* Фрагмент:
-=-=-
Светлый фон

 

Рис. 9.3. Типовой план концентрационного лагеря и лагерь «неугодных». Слева: Лагерь Амалинда Блафф в Ист-Лондоне (Капская колония) NASA. Free State Archive Depot, SRC vol. 38 [Государственный архив ЮАР]. Справа: Лагерь «неугодных» в Винбурге [Национальный архив Соединенного Королевства] TNA, CO 1069/215, 105. Также на внутренней стороне обложки в [Pakenham 1979].

Слева Справа

 

Также внимания заслуживает медицинская помощь политическим заключенным и прочим «проблемным» обитателям лагерей. В типичном для новых политических реалий стремлении к тотальному порядку внутрисистемной организации, в британских и советских лагерях заключенные группировались в соответствии с их работоспособностью, социальным классом, политическими взглядами и тому подобными критериями. Чумные лагеря привнесли в систему отбора также и медицинский критерий, взятый в дальнейшем на вооружение и прочими лагерными учреждениями. Выше уже указывалось на сходство колониальных карантинных практик с их армейскими предшественницами, так что вовсе неудивительно, что для подавления народных волнений южноафриканские колониальные власти обратились к эпидемиологическим практикам сегрегации и изоляции. В соответствии с «рациональными и научными принципами», отточенными еще в XIX столетии, власти массово отправляли политически «неугодных» за колючую проволоку, где им, по разумению властей, предоставлялся шанс исправиться (рис. 9.3).

Концентрационные лагеря в Южной Африке задумывались одновременно и как центры оказания помощи, и как органы массового надзора и контроля. Как и в советском ГУЛАГе, самая суровая кара ожидала «политически неугодных»: «бунтовщиков», а с ними и «тех, кто не умел держать язык за зубами»[533], отдельно содержали в бараках за колючей проволокой, отправляя на самые изнурительные работы. К примеру, в лагере Блумфонтейн было устроено специальное «оцепленное проволокой пространство», прозванное Птичьей клеткой, где «во славу птиц небесных» арестанты «работали киркой и лопатой по восемь часов без передышки»[534], а в Винбурге «призывавшие нарушать закон и сопротивляться властям» сидели за «оцинкованным забором в семь или восемь футов[535] высотой»[536]. Мотивировалась подобная сегрегация противодействием заражению вредоносными идеями основной массы лагерных заключенных. Так начиналась лагерная метафоризация вполне буквального эпидемиологического языка индийских чумных карантинов.
-=-=-
Записи набора данных
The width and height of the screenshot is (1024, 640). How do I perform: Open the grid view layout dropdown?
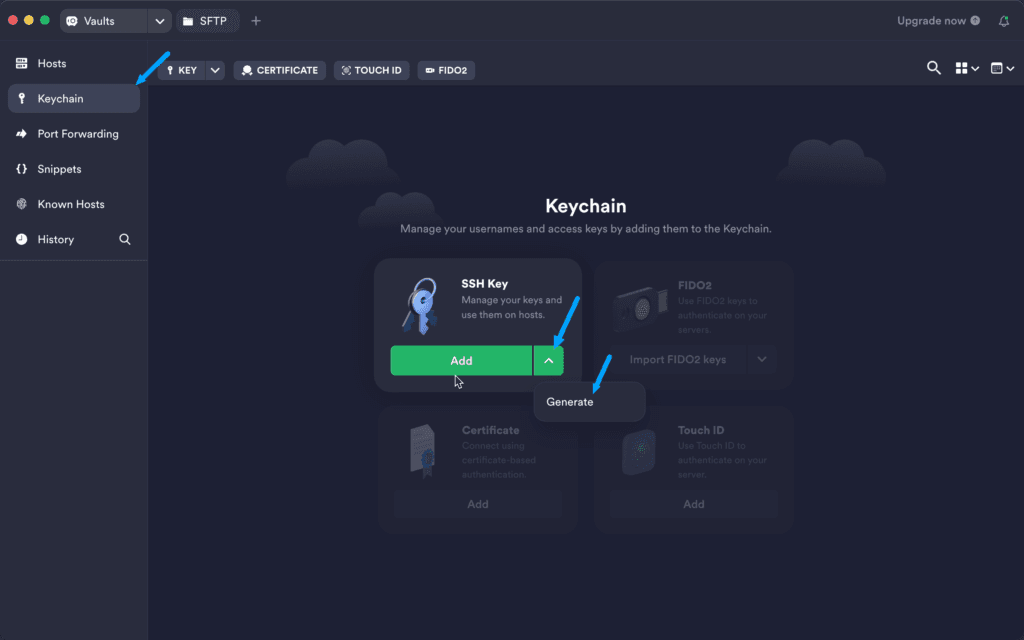coord(966,68)
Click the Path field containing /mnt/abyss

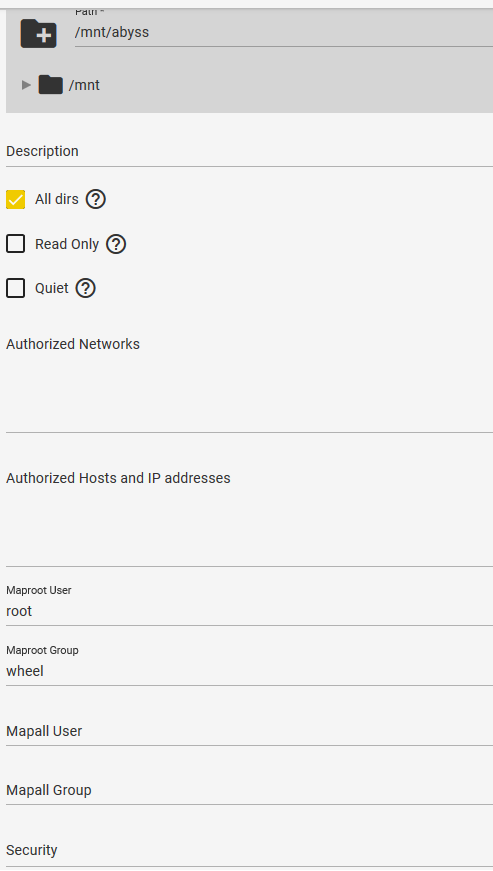coord(284,32)
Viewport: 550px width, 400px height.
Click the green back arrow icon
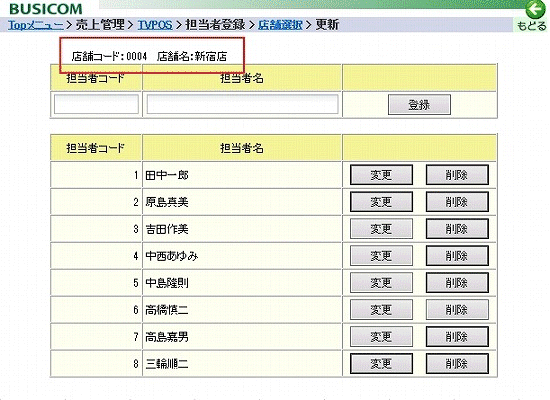535,10
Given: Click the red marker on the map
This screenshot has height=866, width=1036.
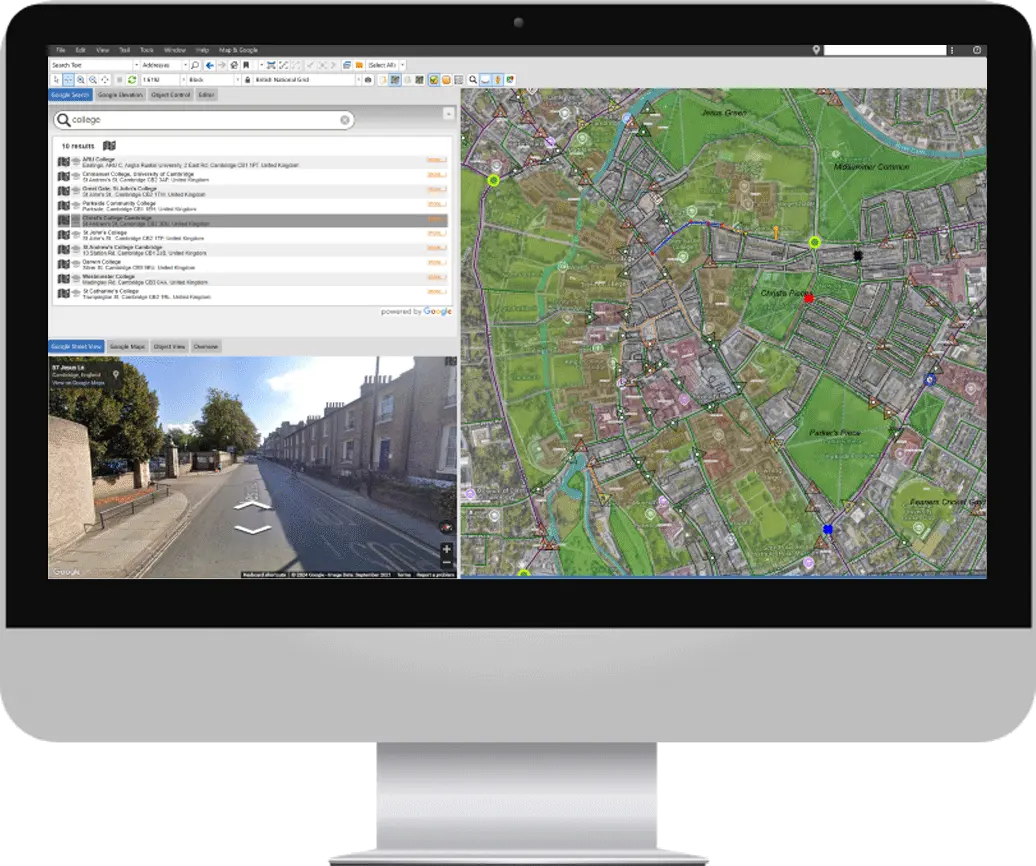Looking at the screenshot, I should point(809,298).
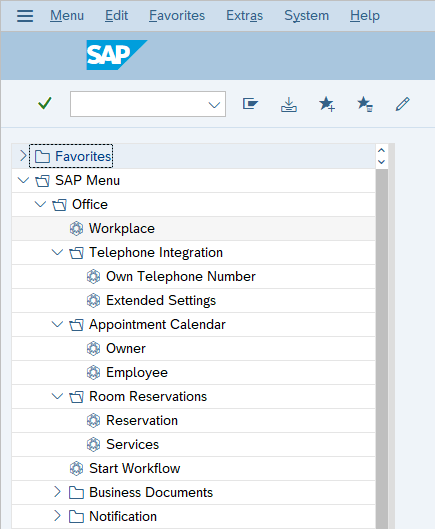Expand the Favorites folder

(x=23, y=156)
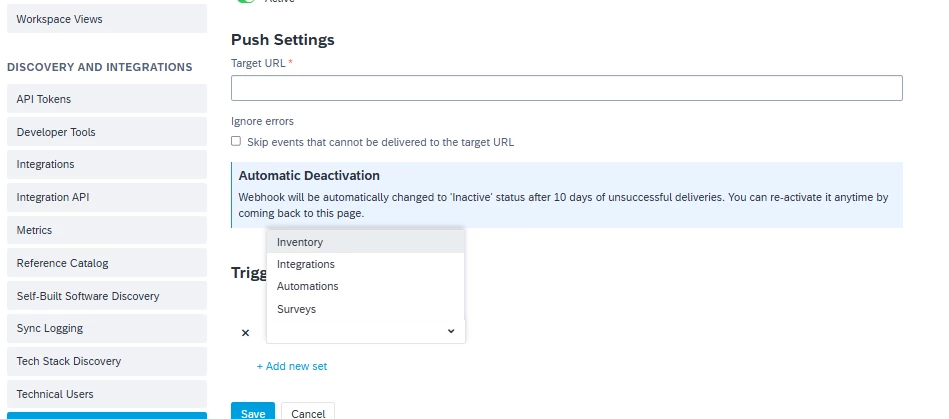Open Sync Logging in sidebar
Image resolution: width=949 pixels, height=419 pixels.
107,328
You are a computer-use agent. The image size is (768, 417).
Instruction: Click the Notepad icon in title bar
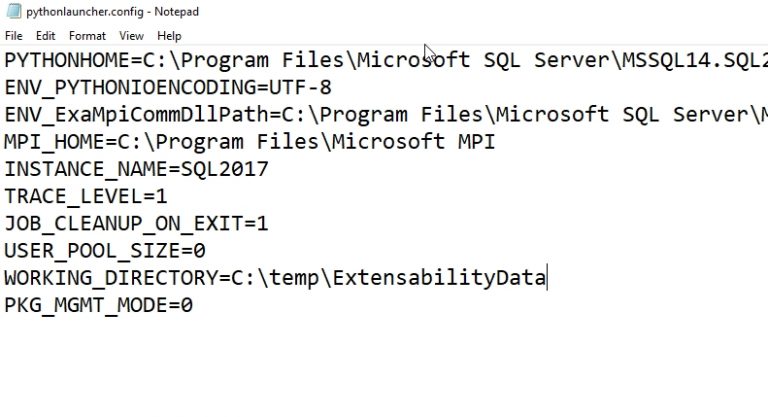click(9, 11)
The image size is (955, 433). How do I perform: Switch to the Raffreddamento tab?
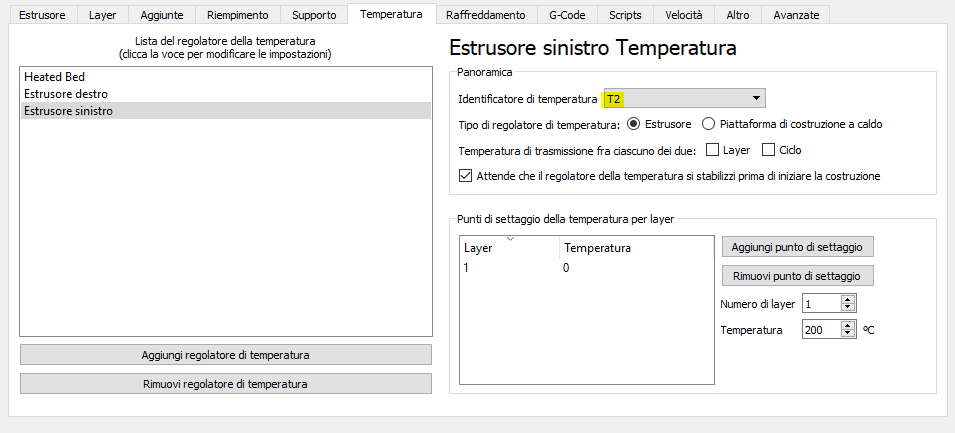tap(486, 15)
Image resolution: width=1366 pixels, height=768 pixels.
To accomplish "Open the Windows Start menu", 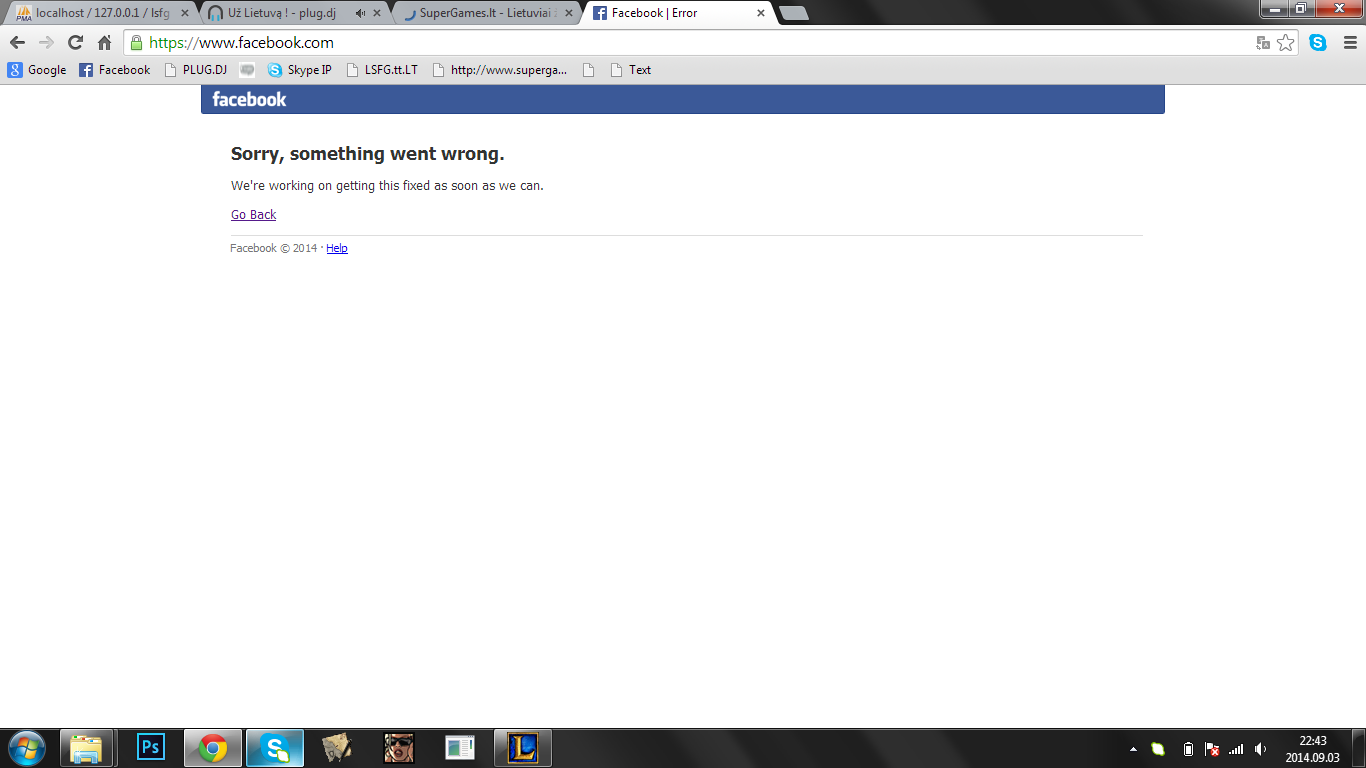I will (27, 748).
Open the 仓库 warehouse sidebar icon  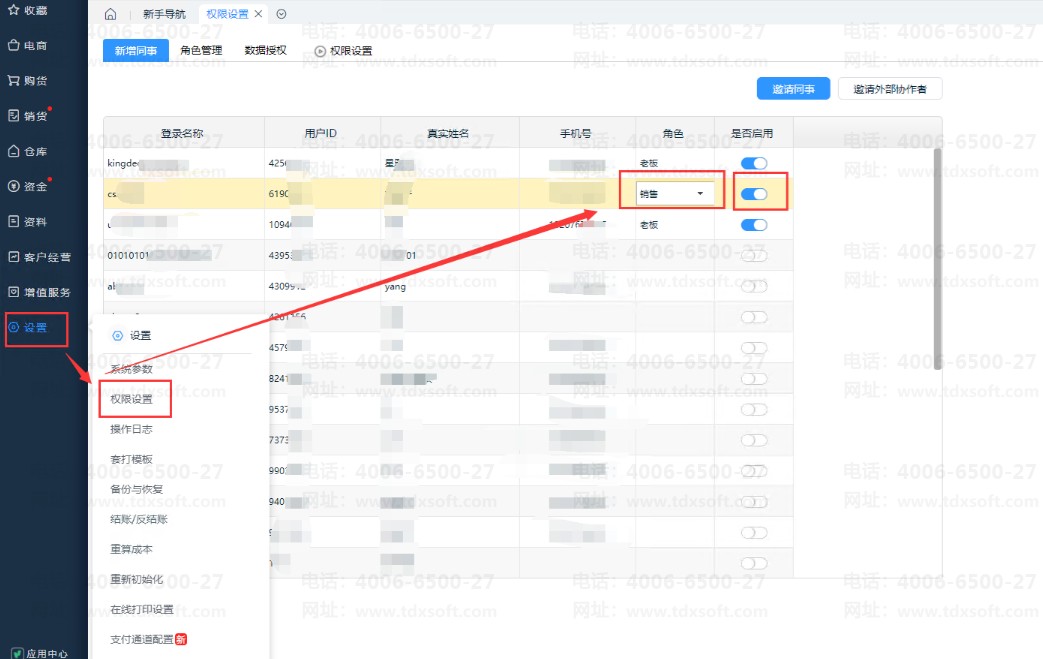coord(13,152)
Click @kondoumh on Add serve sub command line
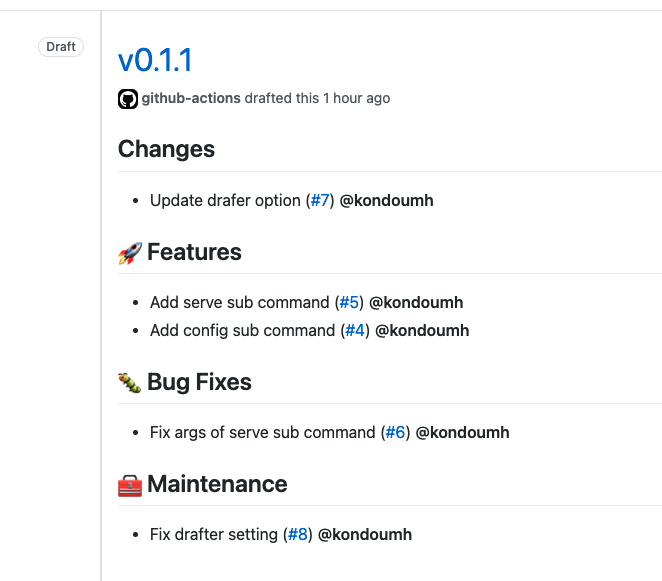The width and height of the screenshot is (662, 581). 416,303
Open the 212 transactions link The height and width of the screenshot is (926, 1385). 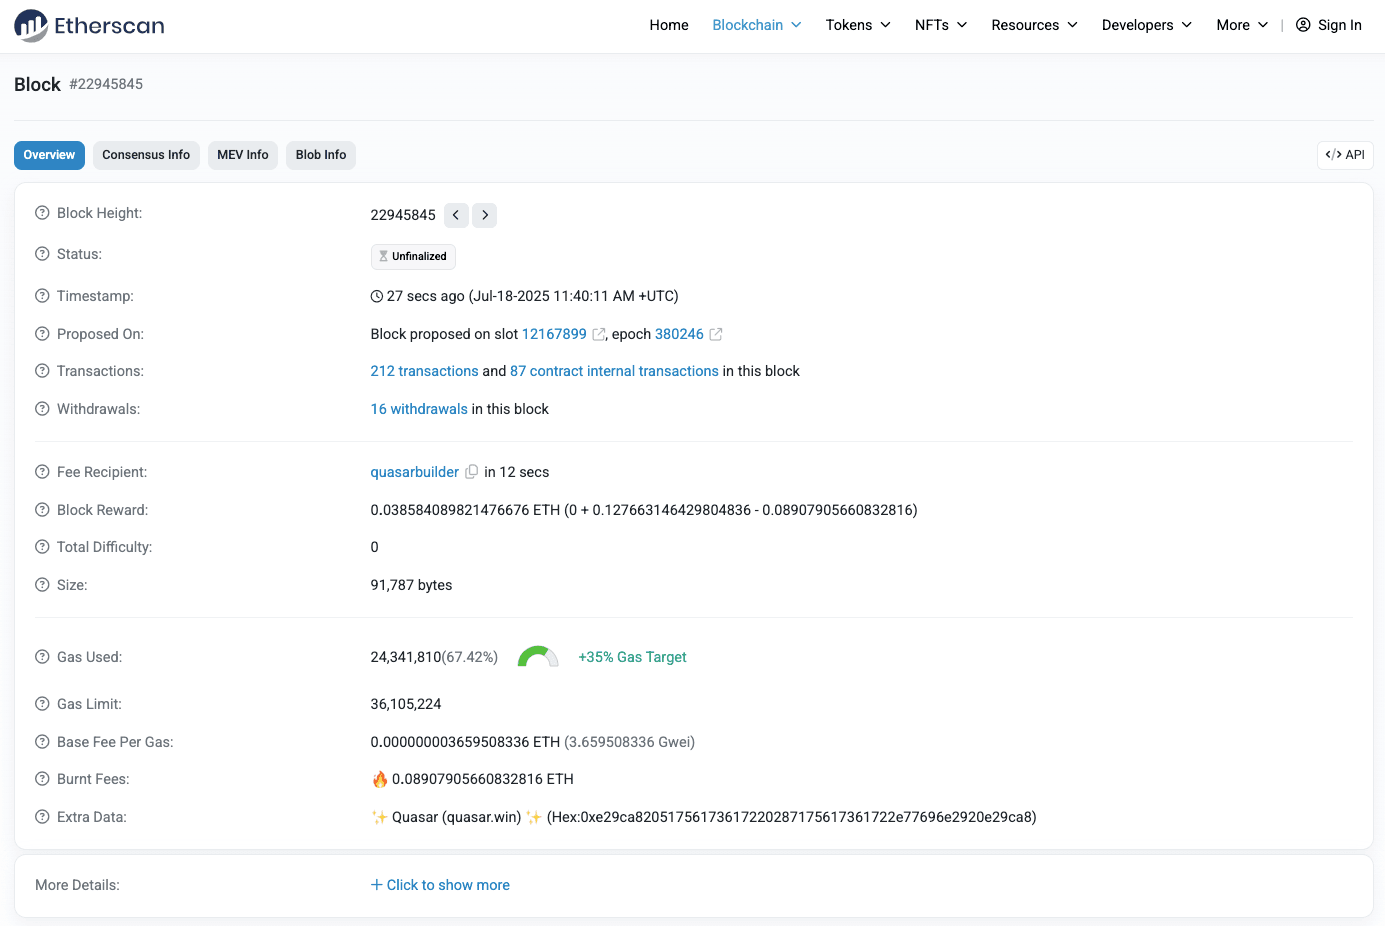click(424, 371)
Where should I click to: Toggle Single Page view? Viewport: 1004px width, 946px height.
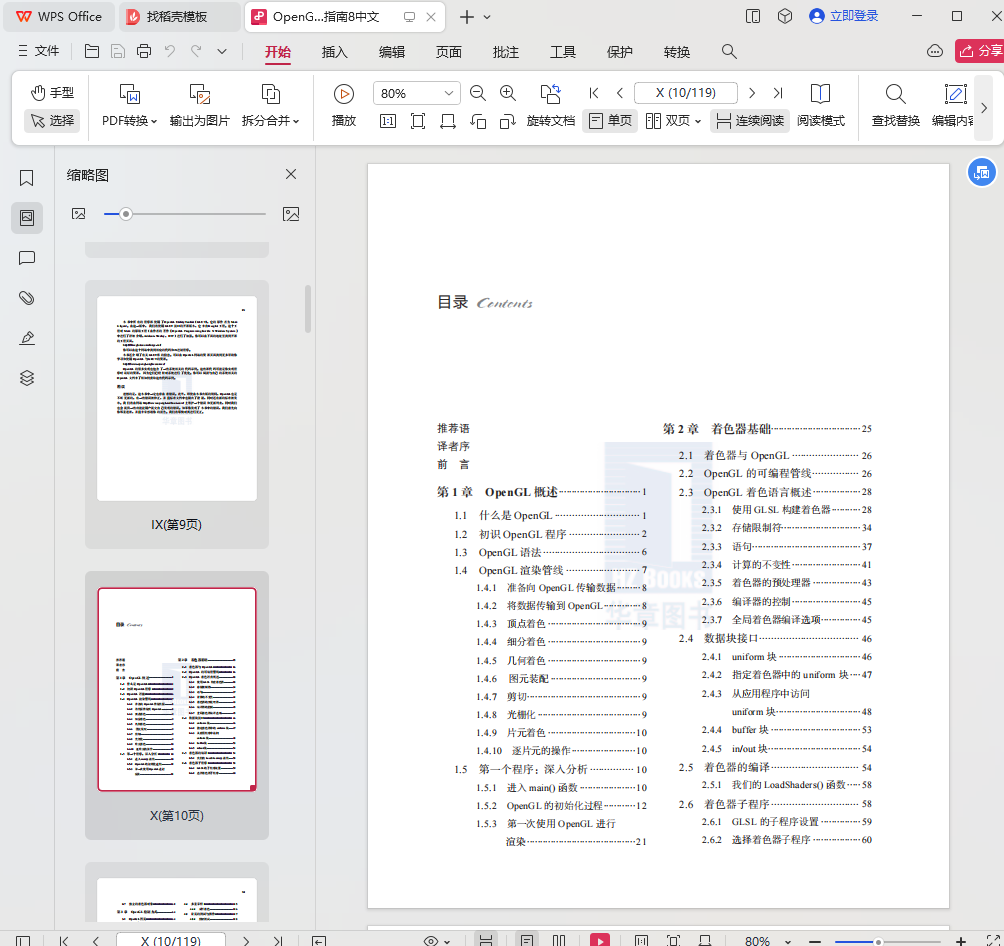tap(610, 121)
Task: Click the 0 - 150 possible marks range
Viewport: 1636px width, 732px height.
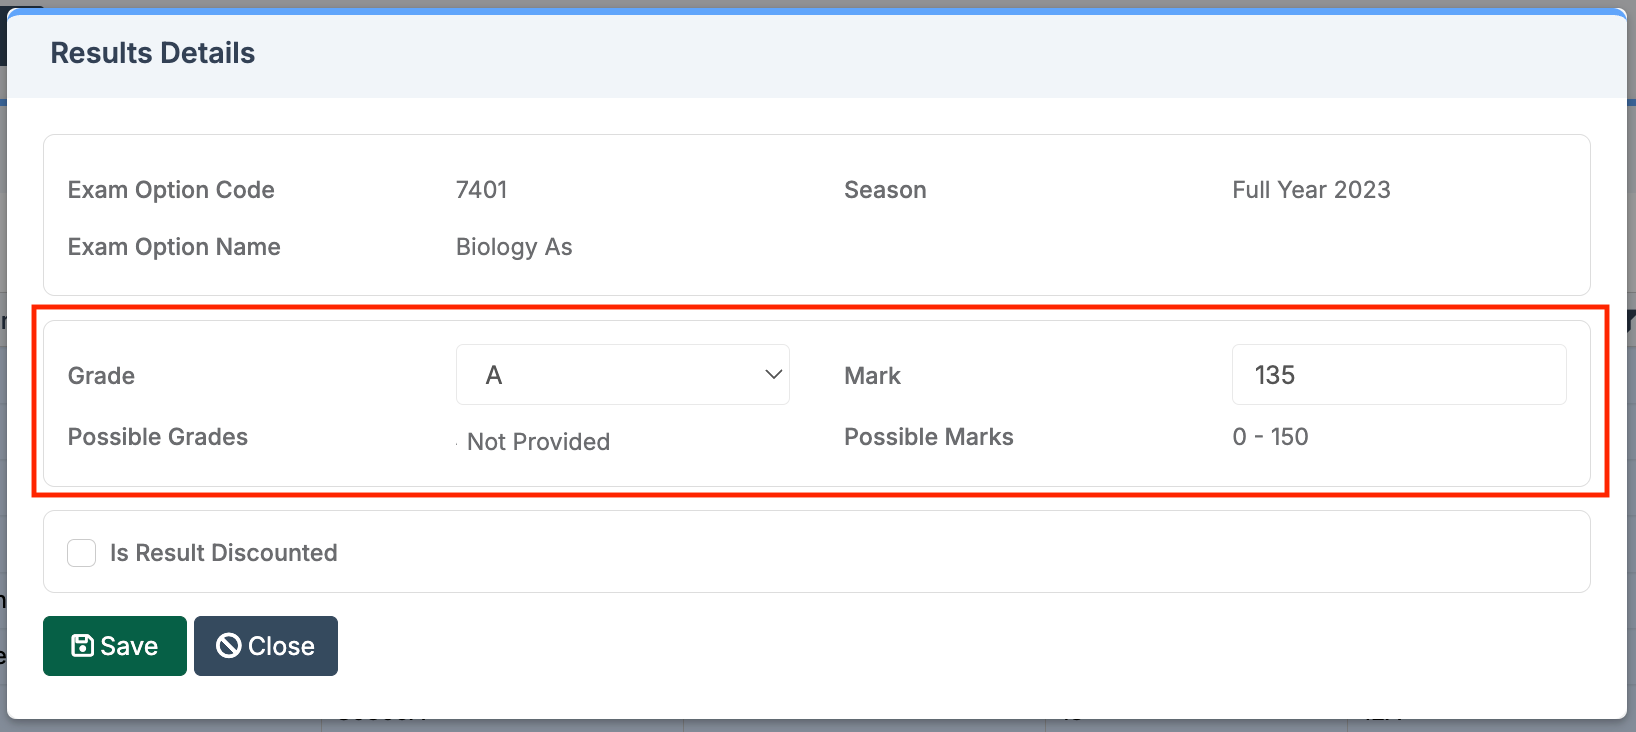Action: 1270,437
-=-=-
* Задание 1:
Как, согласно фрагменту о концентрационных лагерях в Южной Африке, прозвали специальное оцепленное проволокой пространство в лагере Блумфонтейн?
* Задание 2:
Продолжите фрагмент о концентрационных лагерях в Южной Африке, начав сразу после его последнего предложения.
Список к выполнению заданий никакого отношения не имеет.

* Поле для ответа 1:
Птичьей клеткой.

* Поле для ответа 2:
Кроме того, горящие викторианской одержимостью чистотой и лоском британские чиновники часто ставили знак равенства между социальной и политической угрозой, в результате чего грязные бродяги и оборванные нищие попадали в те же «неугодные лагеря», что и политические заключенные. В том же Блумфонтейне, скажем, суперинтендант славился тем, что швырял «грязных бездельников» к «неугодным» в Птичью клетку[537], а лагерь в Норвалспонте и вовсе называли Свиным раем, поскольку туда попадали самые «отчаянно грязные и запаршивленные»[538]. То, что большевистские власти также отождествляли социальную опасность арестованных с политической (ведь классовый враг – угроза и общественному, и государственному порядку), применяя к ним ту же риторику о грязи, болезни и паразитах, заслуживает подробного исследования в свете идеологии британских и прочих лагерных систем[539].